I even had a chance to go out for a paddle where we saw Eagle rays and a seal sunning himself on the back of a small yacht.

Wildlife sightings along the Queen Charlotte Track.
Wildlife sightings

What I didn’t see was a lot of rubbish which was really surprising, especially in the harbours. Instead, I saw just two pieces: a floating plastic bag that we couldn’t reach and a famous bottle where a tree decided to grow around it.

Rubbish sightings on the Queen Charlotte Track
Rubbish sightings on the Queen Charlotte Track

This was incredible given the number of backpackers and boat traffic we saw there. It could only mean that everyone was doing their part to keep the environment clean.

And it was likely the little things that made a difference. All of our packed lunches were in paper bags (and so were offered shopping bags). I was given a recyclable container for my salad which was of a much stronger material than what you normally see in Australia. Bamboo utensils and paper straws were the norm everywhere. We were encouraged to refill our drink bottles from the taps.

I especially liked the reusable coffee cup the tour operator gave us for our daily morning teas. No council in New Zealand recycles coffee cups. So this was a really nice and practical souvenir.

Reusable souvenir coffee cup

While I haven’t had a chance to research their recycling situation in New Zealand, overall I have to say that I was really impressed by how clean this part of the country was during my walk in nature. And they seem to have done this by focussing more on the reduction of plastic waste – a lesson all communities can easily adopt.

Recycling in Hawaii

This week, I’m in Honolulu for a small family reunion. While I’m technically on vacation, I can’t help notice the challenges of recycling in Hawaii, specifically on this island of Oahu.

All of the pictures that they show on tourists web pages or social media accounts can be deceiving as I can’t help notice both the rubbish and the lack of plastic reduction measures on the island. This in itself feels so wrong when native Hawaiians are especially conscious about the land like most indigenous cultures.

There does seem to be multiple groups trying to help the waste issue here, particularly ocean waste. In fact, I was invited to a clean-up on the North Shore on Sunday (which I’ll unfortunately miss) where rubbish collects on the beaches from the Great Pacific Trash Patch.

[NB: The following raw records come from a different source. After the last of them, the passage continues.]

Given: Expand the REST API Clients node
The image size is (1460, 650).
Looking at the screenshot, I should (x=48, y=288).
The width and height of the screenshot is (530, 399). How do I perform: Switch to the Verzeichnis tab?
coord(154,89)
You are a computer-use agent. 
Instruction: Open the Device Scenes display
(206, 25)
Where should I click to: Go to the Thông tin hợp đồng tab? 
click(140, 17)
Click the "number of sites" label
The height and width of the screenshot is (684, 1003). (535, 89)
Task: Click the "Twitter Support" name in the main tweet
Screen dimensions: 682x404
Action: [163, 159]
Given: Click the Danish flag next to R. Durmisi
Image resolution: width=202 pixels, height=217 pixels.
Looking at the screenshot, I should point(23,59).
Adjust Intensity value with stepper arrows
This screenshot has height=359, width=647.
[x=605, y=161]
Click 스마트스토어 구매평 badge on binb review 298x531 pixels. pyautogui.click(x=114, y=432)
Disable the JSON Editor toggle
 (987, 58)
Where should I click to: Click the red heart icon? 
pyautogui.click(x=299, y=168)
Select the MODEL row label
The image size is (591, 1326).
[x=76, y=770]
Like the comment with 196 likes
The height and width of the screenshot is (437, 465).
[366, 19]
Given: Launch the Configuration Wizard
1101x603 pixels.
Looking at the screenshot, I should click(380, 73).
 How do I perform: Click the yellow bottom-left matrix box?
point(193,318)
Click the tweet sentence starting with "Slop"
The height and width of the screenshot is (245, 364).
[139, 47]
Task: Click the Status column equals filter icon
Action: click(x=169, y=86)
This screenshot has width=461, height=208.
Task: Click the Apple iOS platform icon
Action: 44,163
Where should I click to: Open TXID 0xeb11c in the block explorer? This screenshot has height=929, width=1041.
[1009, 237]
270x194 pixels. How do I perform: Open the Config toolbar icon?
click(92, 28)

While this is not necessarily trash that originates from Hawaii, there is an issue locally too. For one, very few big hotels in Waikiki provide even the most simple options such as plastic straws or cutlery alternatives. And just about every glass of water also comes with a straw without thought.

Today, I was actually given disposable chopsticks wrapped in plastic and labelled, “Eco.” Normally, these things are in a paper wrapper. So, even the usually better alternative to plastic utensils wasn’t available.

Fake advertising of an eco product
Eco chopsticks? What happened to the paper cover?

Where does rubbish go on an island?

So what happens when so much rubbish is generated on an island paradise? Too much of it ends up in the storm water drains and eventually goes into the ocean, just like the picture below at the Yacht Club.

Wakiki Yacht Club at night and in reality
Wakiki Yacht Club at night and in reality

Recycling in Hawaii is failing

Unfortunately, it looks like things are getting worse for recycling in Hawaii just like the places I visited in mainland USA in August. Since China and other countries put their recycled material import ban in place last year, the price of mixed plastics in particular have dropped dramatically.

While Oahu is still accepting #1 and #2 plastics, as of October 2019, Hawaii County which covers the big island is no longer accept any plastics or paper. This is exactly what happened to my parent’s hometown in September.

I’m not convinced that Hawaii was doing much recycling before everything happened with exports. Certainly the idea of “reducing” single-use plastics is not front of mind at the moment – for most of the people or businesses here. So, the question becomes, what happens to the rest of the rubbish now if recycling in Hawaii is no longer an option? It’s not like they have a lot of space for more landfills here.